So why would God create an angel who would have rebelled?
Why do you rebel against a God who died for you? Yet God created you anyways.
You know that the Incarnation happened-- a God who was so great went ahead and assumed humanity. That’s something he never did for the angels— and yet, we’re all ho-hum, yeah, so what? And yet, so many of the angels chose to Fall because they couldn’t mentally come to grips with it.
We live in a time when the Passion, Death, and Redemption already happened— and yet we continue to choose other things over God. Whether it’s skipping Mass, because gosh, I’m sleepy; or whether it’s porn; or whether it’s stealing the good pens from the office supply cupboard at work; or whether it’s trying to cheat the parking garage out of a day’s parking by sneaking out when the attendant takes a bathroom break; or whether it’s prioritizing our wants over the needs of those God has entrusted to us… we’re like, “Yeah, it’s not really a big deal, right?”
But God not only chose to create us, but he chose to allow us to muddle our way through life and realize, “You know, this is wrong.” And so you are diligent about your Mass attendance; you throw the porn in the trash; you buy your own pens if you want them so badly; you support someone else’s biz by paying the rate, even if you think it’s robbery anyways; you get off the Internet and go play Candy Land for the fifty-bazillionth time because it makes your kid happy.
So, he allows us to grow in our love by allowing us to choose it— rather than being static puppets from the get-go. But not being static puppets also gives us the ability to be willful at times. Sometimes we sin. Sometimes we lead others into sin. Sometimes we make terrible errors in judgment that we need to carry for the rest of our lives. And those errors can either destroy us… or they can force us to wake up and grow into the people God wanted us to be from the beginning.

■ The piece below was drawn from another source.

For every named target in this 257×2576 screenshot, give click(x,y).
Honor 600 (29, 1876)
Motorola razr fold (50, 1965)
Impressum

Rather than worrying about the Fall of others, our focus needs to be partially on ourselves— because that’s the one person God will hold us responsible for. And our focus needs to be partially on those we’re responsible for— bringing up our children in the right paths; counseling our friends to choose right; not enabling those around us to choose wrong. But most of all, our focus needs to be on Jesus— because that’s the measuring-stick we’ll all be measured against, and every single one of us will fall short. We know we’ll have our Judgment Day— we’ll get two of them— and so the Four Last Things need to be in the back of our minds, and color our choices and our actions, rather than being sloppy and drifting through life.